About this exercise ->
Reproduce the complete listing without any deviation.

Materials provided ->
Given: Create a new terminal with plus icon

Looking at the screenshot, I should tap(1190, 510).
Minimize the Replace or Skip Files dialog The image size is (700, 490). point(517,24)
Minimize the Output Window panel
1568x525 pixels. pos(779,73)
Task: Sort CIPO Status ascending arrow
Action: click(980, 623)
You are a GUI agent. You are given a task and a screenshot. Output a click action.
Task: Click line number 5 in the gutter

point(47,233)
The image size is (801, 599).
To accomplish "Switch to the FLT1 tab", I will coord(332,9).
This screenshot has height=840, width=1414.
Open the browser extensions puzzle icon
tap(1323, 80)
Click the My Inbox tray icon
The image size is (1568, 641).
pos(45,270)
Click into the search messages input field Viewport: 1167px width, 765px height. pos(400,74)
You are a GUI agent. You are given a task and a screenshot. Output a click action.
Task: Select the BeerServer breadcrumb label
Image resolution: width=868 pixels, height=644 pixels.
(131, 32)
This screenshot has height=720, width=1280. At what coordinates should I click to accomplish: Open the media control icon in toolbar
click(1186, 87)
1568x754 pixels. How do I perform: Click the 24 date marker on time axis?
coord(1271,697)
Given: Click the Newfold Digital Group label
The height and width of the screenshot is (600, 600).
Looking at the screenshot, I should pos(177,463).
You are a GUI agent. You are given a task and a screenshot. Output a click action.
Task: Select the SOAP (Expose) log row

Written solution ->
Given: Create a new terminal with plus icon

Looking at the screenshot, I should tap(1190, 510).
Minimize the Replace or Skip Files dialog The image size is (700, 490). point(517,24)
Minimize the Output Window panel
1568x525 pixels. pos(779,73)
Task: Sort CIPO Status ascending arrow
Action: click(980, 623)
You are a GUI agent. You are given a task and a screenshot. Output a click action.
Task: Click line number 5 in the gutter

point(47,233)
The image size is (801, 599).
To accomplish "Switch to the FLT1 tab", I will coord(332,9).
This screenshot has height=840, width=1414.
Open the browser extensions puzzle icon
tap(1323, 80)
Click the My Inbox tray icon
The image size is (1568, 641).
pos(45,270)
Click into the search messages input field Viewport: 1167px width, 765px height. pos(400,74)
You are a GUI agent. You are given a task and a screenshot. Output a click action.
Task: Select the BeerServer breadcrumb label
Image resolution: width=868 pixels, height=644 pixels.
(131, 32)
This screenshot has height=720, width=1280. At what coordinates should I click to accomplish: Open the media control icon in toolbar
click(1186, 87)
1568x754 pixels. How do I perform: Click the 24 date marker on time axis?
coord(1271,697)
Given: Click the Newfold Digital Group label
The height and width of the screenshot is (600, 600).
Looking at the screenshot, I should pos(177,463).
You are a GUI agent. You are given a task and a screenshot. Output a click action.
Task: Select the SOAP (Expose) log row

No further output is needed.